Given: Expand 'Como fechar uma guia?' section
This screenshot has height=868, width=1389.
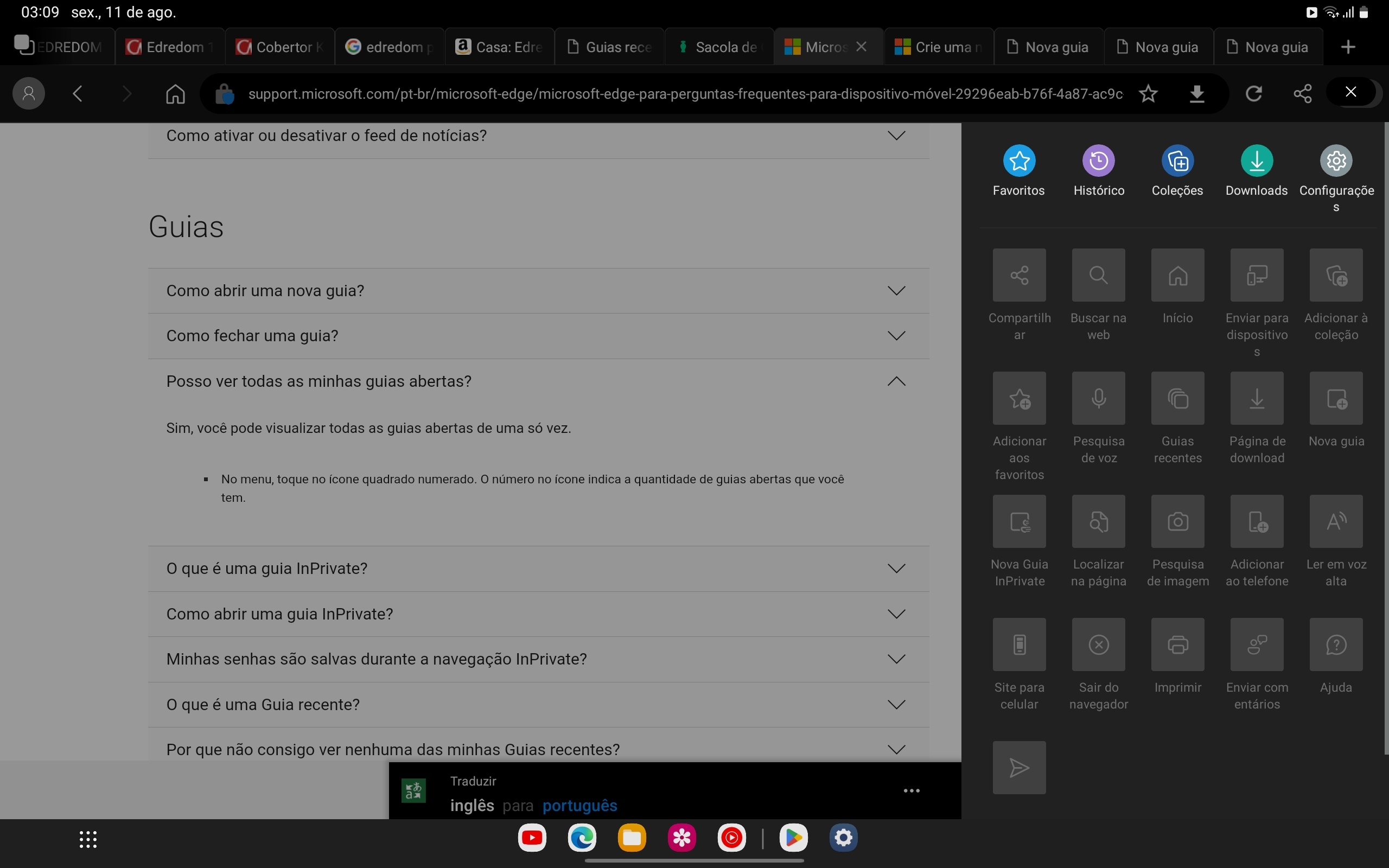Looking at the screenshot, I should point(896,336).
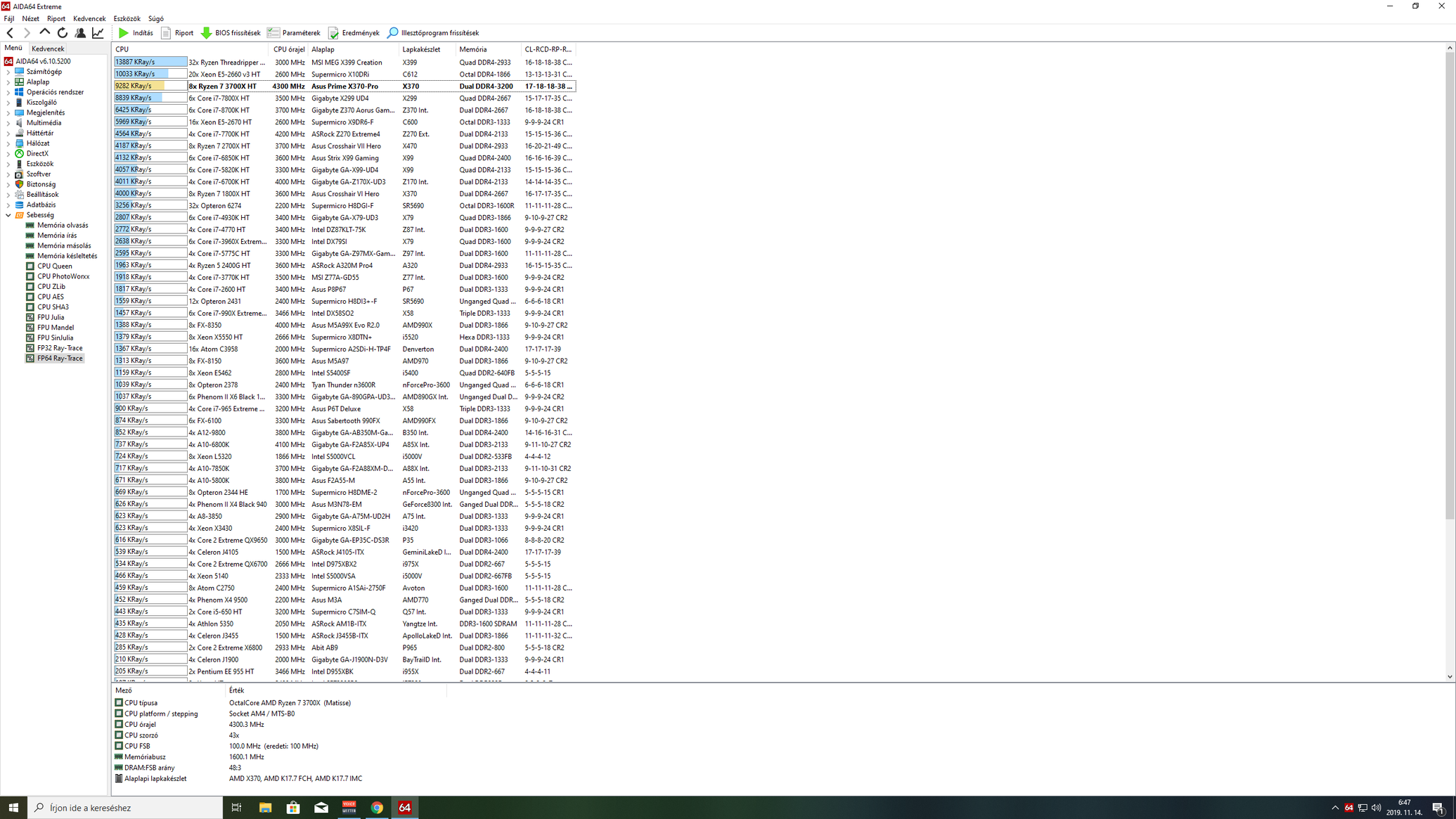1456x819 pixels.
Task: Expand the Multimédia tree node
Action: (x=8, y=123)
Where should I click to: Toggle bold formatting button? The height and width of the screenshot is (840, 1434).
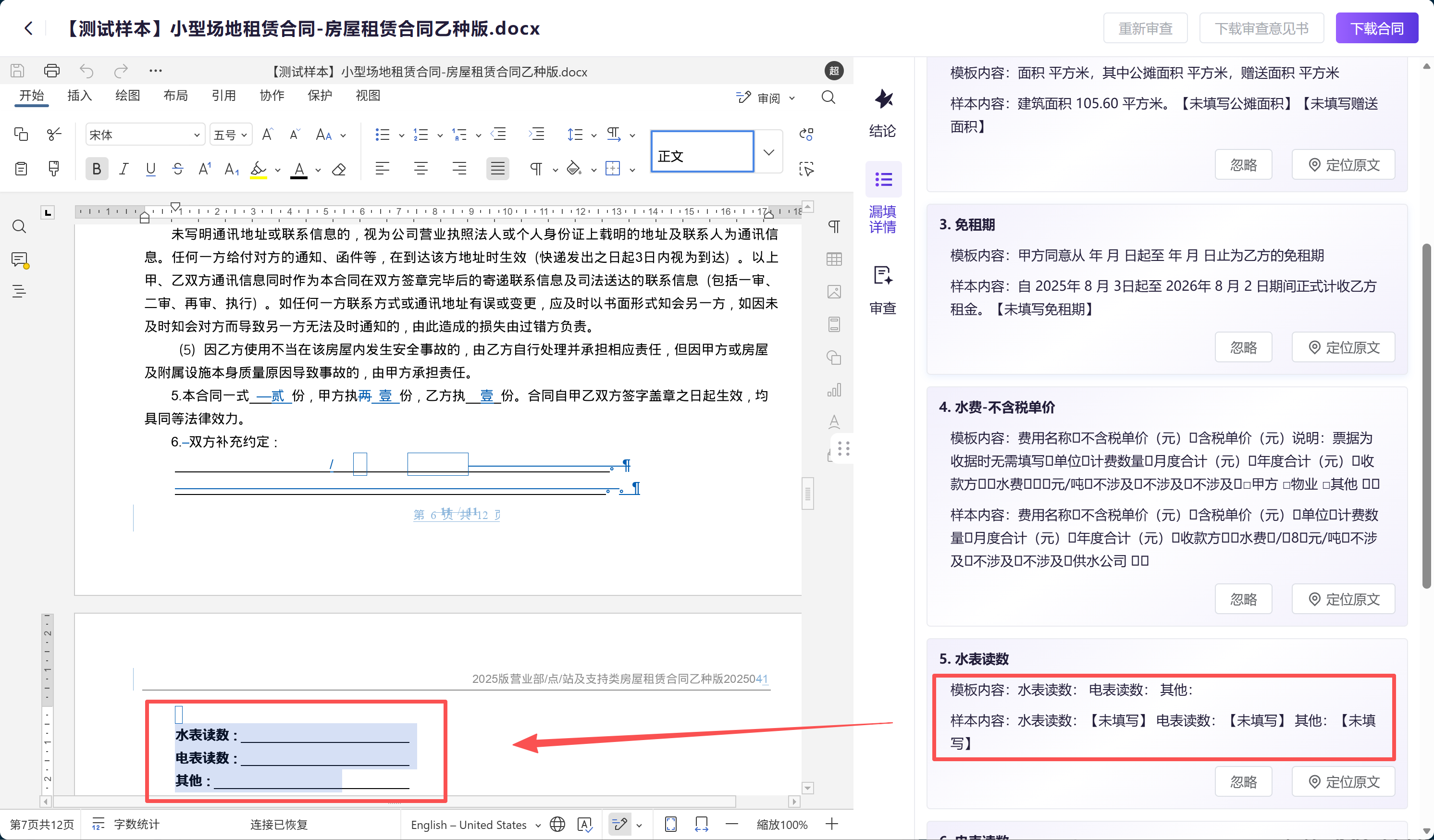click(97, 169)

########################################

» Exercise objective: Transcribe every entry above exactly. Omit all pictures.

» The completed task:
Given: Expand 'Como fechar uma guia?' section
This screenshot has height=868, width=1389.
Looking at the screenshot, I should point(896,336).
1456x819 pixels.
Task: Expand the Multimédia tree node
Action: (x=8, y=123)
Where should I click to: Toggle bold formatting button? The height and width of the screenshot is (840, 1434).
click(97, 169)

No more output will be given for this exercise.